Abbey Road Breakfast Champion Geneva Vicston Indian Kitchen

Bashers Cricket Club

Leisure vs Devils Lumberjack report

The highs and lows of cricket in Shanghai could not be better embodied than the plight of the Leisure Bashers. The ecstasy and euphoria from a thumping 10 wicket victory over Dulwich the week before was followed by the devastation and empty feeling of a 100 odd run loss to the Devils. We blame Paul “Terror” Turner and Garth “Shania” Muncy for their no show.

The game started off so promising with the Devil’s openers taking on Filthy (probably because he was so thin and blended in with the Coca Cola signage) in the covers and the non-striker being sent run out without facing a ball. A call worthy of being made by Made In. The hapless run caller then almost ran out his new team mate again, and we considered keeping the guy in so he could run out his team. But alas, he didn’t last the devastating over being delivered by Long Dong. 2 for bugger all at the end of the first over.
== == ==
_Tasks to carry out_
• A. Answer these questions using the cricket match report:
(i) Which team did the Leisure Bashers beat by 10 wickets the week before?
(ii) Whom does the report blame for the loss to the Devils?
(iii) Who delivered the over that ended with the Devils at "2 for bugger all"?
Mark your answers (i), (ii) and (iii), one per line.
• B. Rewrite the cricket match report from "Abbey Road Breakfast" up to and including "their no show.", swapping "Shanghai" for "Beijing".
• C. Continue the cricket match report after its final sentence.

_Data segment_
== == ==
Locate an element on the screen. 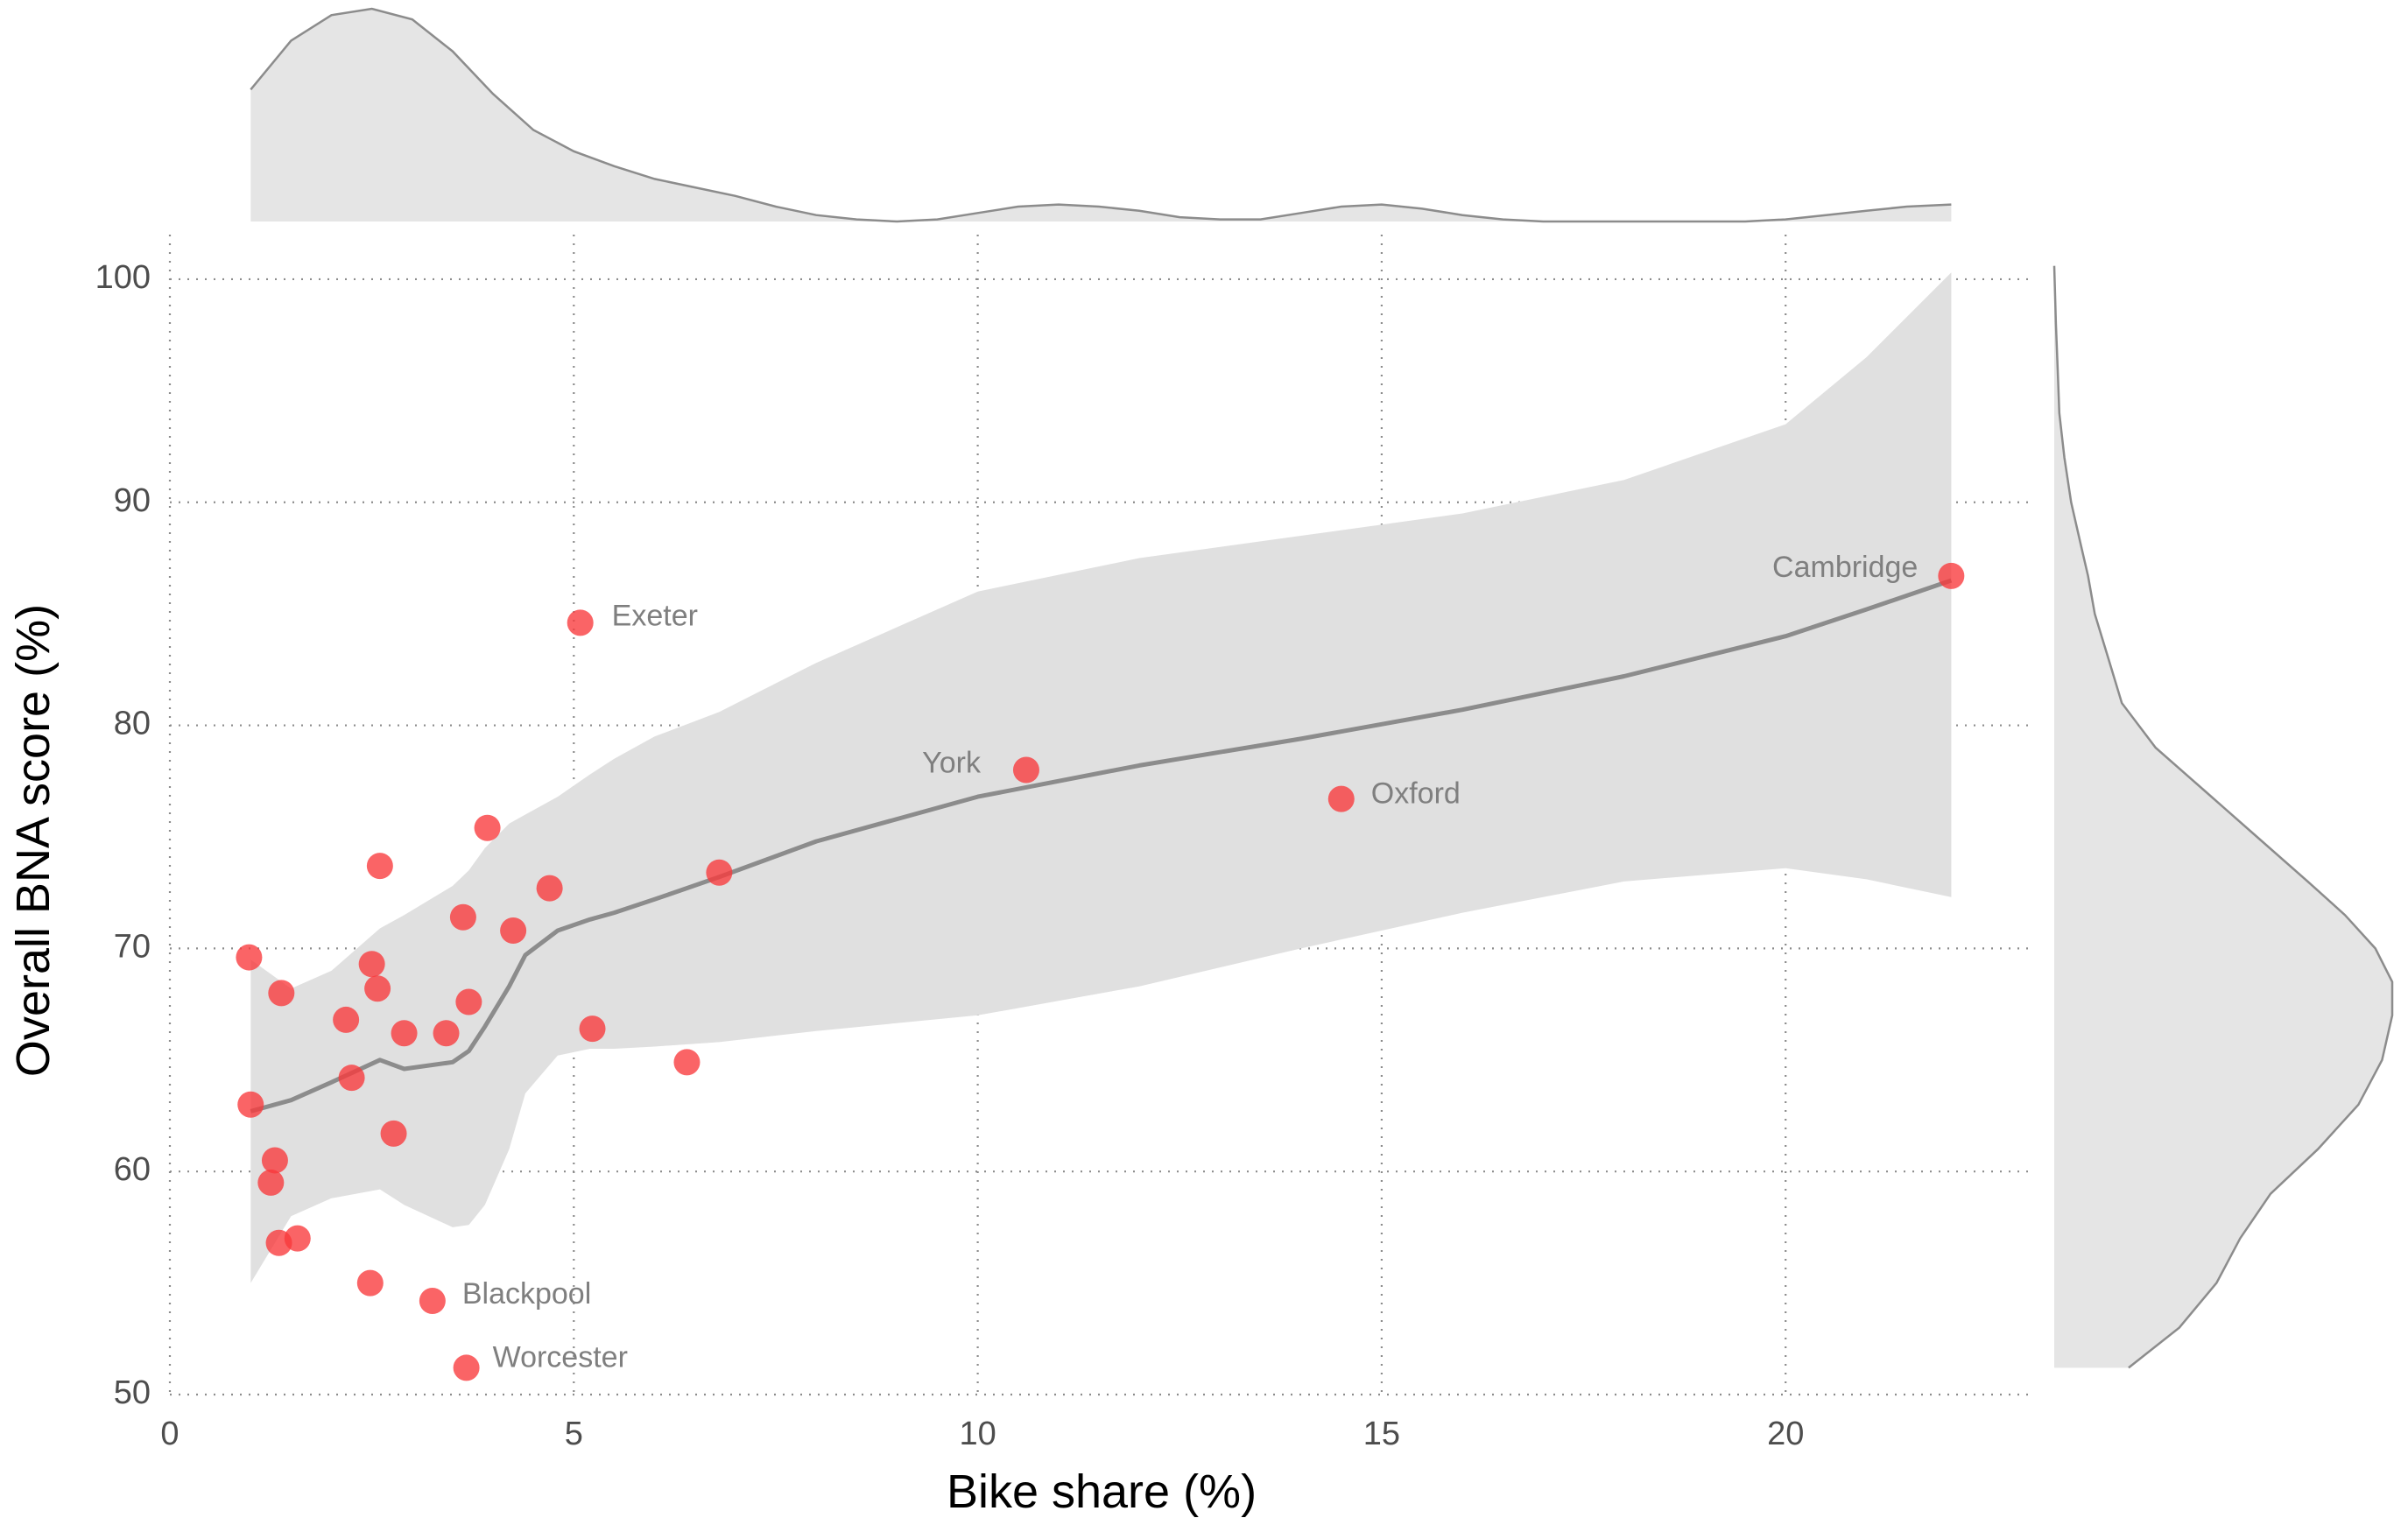  right-marginal-density is located at coordinates (2223, 817).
== == ==
_Your written answers_
• A.
(i) Dulwich
(ii) Paul “Terror” Turner and Garth “Shania” Muncy, for their no show
(iii) Long Dong

• B.
Abbey Road Breakfast Champion Geneva Vicston Indian Kitchen

Bashers Cricket Club

Leisure vs Devils Lumberjack report

The highs and lows of cricket in Beijing could not be better embodied than the plight of the Leisure Bashers. The ecstasy and euphoria from a thumping 10 wicket victory over Dulwich the week before was followed by the devastation and empty feeling of a 100 odd run loss to the Devils. We blame Paul “Terror” Turner and Garth “Shania” Muncy for their no show.

• C.
Birdshit planted the seeds in Loosey’s mind that Made In should open the bowling. And hence Made In had to open the bowling with his fruit salad deliveries. While the batsmen were caning Made In around, Long Dong was keeping the other end tight as a nun’s c***. Fortunately for the Bashers, the Devils couldn’t tell the difference between Made In’s pineapple deliveries and a hand grenade, and paid the price with 3 wickets. Catch at deep square leg to Filthy and two LBWs.

This only seemed to bring the best Devil’s batsmen to the crease as quite clearly their top order was rubbish. Tight bowling from the Pusher and Loose kept the pressure on, and the Korean added to the Devil’s woes with a run out after shoving Made In away in the field. Somehow, they ended up with 170 something. Easy peasy for a brilliant chasing team such as the Leisure Bashers.

The first few overs were hostile and the openers, Pusher and Parrot, were weathering the storm. After constant sledging, the Parrot was caught plumb LBW, which was obvious to all except the umpire, Birdshit, because the bowler was standing right in front of him and blocking his view. A tactic popular with the Devil’s team to block the umpire’s view of their constant wides. They eventually had the Parrot LBW for a well made 17 or something. Which brought Made In to the crease, and followed up his best bowling with a crisp offside drive off his first ball for a run.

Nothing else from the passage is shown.